Jisoo menggeleng cepat. Sungguh tidak setuju dengan usulan adik bungsunya.
"Tidak. Aku tidak mau mengambil resiko yang besar. Kau sedang tidak baik, Lisa-ya. Saling berpencar adalah pilihan yang buruk."

Lisa meraih tangan Jisoo. Mengusapnya untuk meyakinkan sang kakak jika mereka tak punya pilihan lain.

"Jika kita bergerombol seperti ini akan lebih menarik perhatian mereka. Kita akan terbagi dua. Aku pergi bersama Chaeyoung. Kalian bisa menghubungi ponsel Chaeyoung jika menemukan jalan keluar terlebih dahulu. Ponselku mati," Lisa terdiam sejenak. Mengangkat ponselnya yang kini kehabisan daya.

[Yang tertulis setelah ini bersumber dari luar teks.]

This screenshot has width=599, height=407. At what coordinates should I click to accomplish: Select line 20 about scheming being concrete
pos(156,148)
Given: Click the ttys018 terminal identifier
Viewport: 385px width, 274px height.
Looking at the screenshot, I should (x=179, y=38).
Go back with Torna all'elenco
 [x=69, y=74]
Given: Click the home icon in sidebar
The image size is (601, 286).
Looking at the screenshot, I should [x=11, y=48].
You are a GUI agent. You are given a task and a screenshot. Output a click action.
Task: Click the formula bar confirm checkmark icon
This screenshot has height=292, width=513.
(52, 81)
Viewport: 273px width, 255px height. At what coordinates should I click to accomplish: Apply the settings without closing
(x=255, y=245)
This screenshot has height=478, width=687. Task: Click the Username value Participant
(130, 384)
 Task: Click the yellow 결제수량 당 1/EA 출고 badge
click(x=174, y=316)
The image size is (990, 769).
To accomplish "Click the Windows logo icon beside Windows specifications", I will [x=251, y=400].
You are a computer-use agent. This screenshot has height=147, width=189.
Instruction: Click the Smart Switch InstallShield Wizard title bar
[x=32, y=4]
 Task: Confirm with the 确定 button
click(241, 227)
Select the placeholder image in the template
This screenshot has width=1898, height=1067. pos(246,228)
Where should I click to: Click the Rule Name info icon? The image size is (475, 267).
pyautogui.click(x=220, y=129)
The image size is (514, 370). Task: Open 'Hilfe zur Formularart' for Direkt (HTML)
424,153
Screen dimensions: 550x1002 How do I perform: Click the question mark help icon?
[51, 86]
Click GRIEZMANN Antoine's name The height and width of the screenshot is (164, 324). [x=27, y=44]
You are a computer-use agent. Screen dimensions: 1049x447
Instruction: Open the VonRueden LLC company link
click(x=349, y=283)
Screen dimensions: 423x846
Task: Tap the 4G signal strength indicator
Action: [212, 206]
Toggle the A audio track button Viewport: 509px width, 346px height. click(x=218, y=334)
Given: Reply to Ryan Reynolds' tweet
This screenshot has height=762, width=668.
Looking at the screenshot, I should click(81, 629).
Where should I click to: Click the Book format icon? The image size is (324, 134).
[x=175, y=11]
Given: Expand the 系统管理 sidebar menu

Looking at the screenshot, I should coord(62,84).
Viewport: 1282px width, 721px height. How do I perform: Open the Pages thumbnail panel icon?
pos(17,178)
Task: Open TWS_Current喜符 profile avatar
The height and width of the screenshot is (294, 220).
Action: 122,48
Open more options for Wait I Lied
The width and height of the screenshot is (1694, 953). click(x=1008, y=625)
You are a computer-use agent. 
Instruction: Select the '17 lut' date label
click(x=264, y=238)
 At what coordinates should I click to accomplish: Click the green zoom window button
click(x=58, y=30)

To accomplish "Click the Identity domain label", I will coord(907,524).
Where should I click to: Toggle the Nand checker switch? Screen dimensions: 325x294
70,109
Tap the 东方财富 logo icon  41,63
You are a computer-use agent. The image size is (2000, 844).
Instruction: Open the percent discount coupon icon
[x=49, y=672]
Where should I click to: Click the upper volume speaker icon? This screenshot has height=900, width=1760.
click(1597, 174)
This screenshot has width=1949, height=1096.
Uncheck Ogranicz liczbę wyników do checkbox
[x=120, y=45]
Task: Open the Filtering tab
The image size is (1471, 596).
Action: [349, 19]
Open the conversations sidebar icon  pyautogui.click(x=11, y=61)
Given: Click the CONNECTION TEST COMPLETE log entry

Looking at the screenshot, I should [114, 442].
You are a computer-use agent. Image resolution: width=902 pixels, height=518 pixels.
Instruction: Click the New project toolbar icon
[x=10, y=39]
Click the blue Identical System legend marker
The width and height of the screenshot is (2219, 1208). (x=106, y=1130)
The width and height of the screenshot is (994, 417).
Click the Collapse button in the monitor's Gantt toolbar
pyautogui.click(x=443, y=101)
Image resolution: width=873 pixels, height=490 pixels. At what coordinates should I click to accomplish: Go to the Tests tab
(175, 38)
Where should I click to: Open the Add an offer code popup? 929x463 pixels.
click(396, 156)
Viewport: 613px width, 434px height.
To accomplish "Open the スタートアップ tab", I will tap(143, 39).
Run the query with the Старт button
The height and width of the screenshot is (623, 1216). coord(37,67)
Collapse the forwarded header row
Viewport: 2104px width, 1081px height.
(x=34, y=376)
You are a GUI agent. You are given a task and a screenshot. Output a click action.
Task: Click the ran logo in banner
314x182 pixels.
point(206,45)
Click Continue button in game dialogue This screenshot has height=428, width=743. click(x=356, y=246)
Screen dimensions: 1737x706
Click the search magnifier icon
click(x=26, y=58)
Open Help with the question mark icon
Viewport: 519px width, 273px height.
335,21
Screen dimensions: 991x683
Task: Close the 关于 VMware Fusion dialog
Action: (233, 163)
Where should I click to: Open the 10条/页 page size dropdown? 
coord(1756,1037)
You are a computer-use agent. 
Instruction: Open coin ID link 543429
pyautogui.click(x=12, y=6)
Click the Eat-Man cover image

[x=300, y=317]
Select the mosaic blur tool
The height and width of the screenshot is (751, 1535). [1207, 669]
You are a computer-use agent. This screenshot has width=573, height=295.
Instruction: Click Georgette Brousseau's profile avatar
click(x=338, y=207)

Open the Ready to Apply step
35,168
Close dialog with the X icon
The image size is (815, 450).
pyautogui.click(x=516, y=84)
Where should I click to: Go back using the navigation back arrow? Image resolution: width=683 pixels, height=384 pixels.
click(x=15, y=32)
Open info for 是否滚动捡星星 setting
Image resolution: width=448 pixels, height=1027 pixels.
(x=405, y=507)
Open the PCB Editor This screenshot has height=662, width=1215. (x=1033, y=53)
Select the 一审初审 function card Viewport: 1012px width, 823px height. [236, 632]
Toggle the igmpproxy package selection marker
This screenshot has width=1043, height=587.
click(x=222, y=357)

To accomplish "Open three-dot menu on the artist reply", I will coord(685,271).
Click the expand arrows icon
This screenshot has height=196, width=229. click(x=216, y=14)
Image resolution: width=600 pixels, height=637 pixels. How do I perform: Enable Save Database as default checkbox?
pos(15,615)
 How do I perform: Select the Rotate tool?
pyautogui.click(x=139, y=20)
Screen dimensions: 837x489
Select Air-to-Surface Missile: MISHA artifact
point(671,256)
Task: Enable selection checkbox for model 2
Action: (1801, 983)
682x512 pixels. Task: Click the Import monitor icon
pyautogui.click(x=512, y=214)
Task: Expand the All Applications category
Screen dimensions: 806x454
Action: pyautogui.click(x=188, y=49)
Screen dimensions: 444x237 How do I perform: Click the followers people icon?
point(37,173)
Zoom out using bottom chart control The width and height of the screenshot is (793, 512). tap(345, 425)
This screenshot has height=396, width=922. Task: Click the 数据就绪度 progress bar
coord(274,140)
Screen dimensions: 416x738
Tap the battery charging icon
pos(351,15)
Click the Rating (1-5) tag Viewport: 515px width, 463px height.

"Unnie, kumohon. Ini demi kita semua. Kau tidak ingin kan, kita mati sia-sia disini?" tanya Lisa memohon. Gadis itu sudah putus asa dengan lebarnya hutan itu. Jika mereka tetap memilih bersama, resikonya akan lebih besar.

"Arra, jaga diri kalian baik-baik. Unnie berjanji kita semua akan selamat." Ujar Jennie akhirnya. Membuat Jisoo mau tak mau harus menyetujui usulan adik bungsunya itu.

"Chaeng, ponselmu masih berfungsi kan?" tanya Lisa.

Chaeyoung mengangguk, menunjukkan ponselnya yang masih menyala. Lalu ketika mendengar langkah kaki semakin mendekat, buru-buru dia memasukkan ponselnya ke saku celana belakang. Tak menyadari jika ponsel itu tidak berhasil masuk, namun jatuh begitu saja ke atas dedaunan kering.

"Ayo!" keempatnya berlari menghindari Daehi yang kini telah melehat mereka. Terbagi ke dua arah yang berbeda dan mengerahkan semua tenaga untuk berlari kencang di tengah dinginnya embun pagi.

.....

Daehi berhenti sejenak. Menggeram marah karena kehilangan jejak keempat keponakannya di dalam hutan itu. Penerangan masih sangat minim karena matahari belum memunculkan dirinya karena jam masih menunjukkan pukul 4 pagi, membuat Daehi terasa sulit untuk menemukan keempat gadis itu.

"Bedebah! Kalian berpencar dan temukan mereka!" Perintah Daehi penuh amarah.

Keempat pria berbadan besar itu berlari terbirit-birit meninggalkan Daehi sendiri. Mencari apa yang membuat Tuan mereka murka.

Usianya yang tak lagi muda membuat Daehi merasa sangat lelah karena telah berlari terlalu jauh. Ditambah kepala serta tengkuknya yang masih terasa sakit akibat pukulan dari Lisa.

Kali ini, lelaki itu benar-benar berlaku diluar batas. Menyekap keempat keponakannya adalah hal yang tak akan diampuni oleh keliarganya. Tapi Daehi sudah terlalu murka, hingga akal sehatnya memudar karena rasa sakit yang dia terima.

"Jennie, Yonha. Aku akan menghancurkan kalian hingga titik terendah. Aku bersumpah," geram Daehi lalu mengusap wajahnya yang penuh keringat.

Lalu ketika telinganya mendengar suara ranting terinjak, Daehi mengedarkan pandangannya. Tersenyum sinis pada sebatang pohon besar yang tak bisa menutupi tubuh dua orang secara sempurnya.